Why use Aggregate Tables?

I’ve always found it puzzling that Data Warehousing systems want to re-aggregate data over, and over again, especially if the data is time-based. 
Imagine you have to report on a simple ledger. Ledgers, like most accounting entities, are based on written entries in leather-bound books. You start at the beginning, and add entries over time, but nothing is ever erased.  Once an accounting for a period of time is done and balanced, then it is closed. Why then do we recalculate our trading figures, or past commercial activity, when no legitimate retrospective modifications are possible or valid?  It is therefore bewildering to find reporting packages continually aggregating totals for particular time-periods from the raw data every time a report is run. Obviously, there are times when it is necessary to do so, but even when it is, it is possible to prevent a complete trawl of possibly millions of rows of data.
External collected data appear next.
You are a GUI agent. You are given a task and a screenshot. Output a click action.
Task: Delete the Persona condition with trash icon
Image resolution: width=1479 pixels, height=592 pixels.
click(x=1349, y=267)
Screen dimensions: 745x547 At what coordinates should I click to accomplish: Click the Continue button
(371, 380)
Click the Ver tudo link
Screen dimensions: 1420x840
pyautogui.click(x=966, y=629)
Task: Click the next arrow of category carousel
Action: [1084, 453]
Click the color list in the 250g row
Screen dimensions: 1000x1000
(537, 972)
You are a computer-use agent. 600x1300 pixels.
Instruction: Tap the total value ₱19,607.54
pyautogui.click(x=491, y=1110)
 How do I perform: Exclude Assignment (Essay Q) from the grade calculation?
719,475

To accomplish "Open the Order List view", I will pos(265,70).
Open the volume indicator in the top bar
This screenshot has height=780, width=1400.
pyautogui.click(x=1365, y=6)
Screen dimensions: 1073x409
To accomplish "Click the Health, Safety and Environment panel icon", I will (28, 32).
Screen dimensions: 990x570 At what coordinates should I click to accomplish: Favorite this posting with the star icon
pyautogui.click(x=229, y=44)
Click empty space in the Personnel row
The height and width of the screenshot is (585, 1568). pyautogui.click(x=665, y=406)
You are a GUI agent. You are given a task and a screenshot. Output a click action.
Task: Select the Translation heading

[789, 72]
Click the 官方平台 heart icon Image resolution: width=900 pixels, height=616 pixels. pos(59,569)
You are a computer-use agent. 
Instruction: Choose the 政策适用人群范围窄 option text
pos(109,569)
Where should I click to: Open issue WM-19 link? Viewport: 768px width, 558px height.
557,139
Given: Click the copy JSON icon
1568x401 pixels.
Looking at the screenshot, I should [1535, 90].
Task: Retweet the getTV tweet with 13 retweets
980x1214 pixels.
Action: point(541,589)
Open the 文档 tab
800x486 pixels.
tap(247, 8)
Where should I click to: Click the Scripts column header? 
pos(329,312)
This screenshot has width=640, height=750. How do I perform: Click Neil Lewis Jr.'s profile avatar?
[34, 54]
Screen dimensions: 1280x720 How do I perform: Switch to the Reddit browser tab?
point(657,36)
Business reports should always go to aggregation tables for their information wherever possible. This is especially true on production systems where the amount of data gets serious. An aggregation table often looks wrong to a Database Theorist because it looks suspiciously un-normalized.  This is missing the point.

Aggregation operators

I find The ROLLUP, CUBE, and GROUPING SETS operators, which are extensions of the GROUP BY clause, to be useful for simplifying aggregation. Queries that contain CUBE and ROLLUP perform some of the same calculations as you’ll find in OLAP applications. The CUBE operator generates a result set that can be used for a variety of cross tabulation reports. A ROLLUP operation can calculate the equivalent of an OLAP dimension or hierarchy. They might, at first glance, seem slightly pointless until you start doing reports on large quantities of data.

The ROLLUP operator is perfect for any reports on data that have column totals. It means that you save a UNION ALL and an explicit second pass over the data

A CUBE comes into its own if you have several reports to produce from one source of data. Once you have performed the initial aggregation, and you have chosen your GROUP BY elements well, then you never have to access the original data, in order to slice and dice the data. All sorts of reports can be generated from the result of the CUBE just so long as you have specified the grouping properly. The cube performs all the possible permutations of the aggregation and adds them to the result.

You can, of course, generate the same result set when you use UNION ALL to combine single grouping queries; but the advantages of performing the query aggregation once really kicks in once you have millions of rows in your raw data tables. Using ROLLUP, CUBE, and GROUPING SETS is more efficient, though the SQL Server optimizer currently  translates a CUBE into several ROLLUPs which operate on a common sub-expression spool, so it is not as efficient as a single-pass through the data.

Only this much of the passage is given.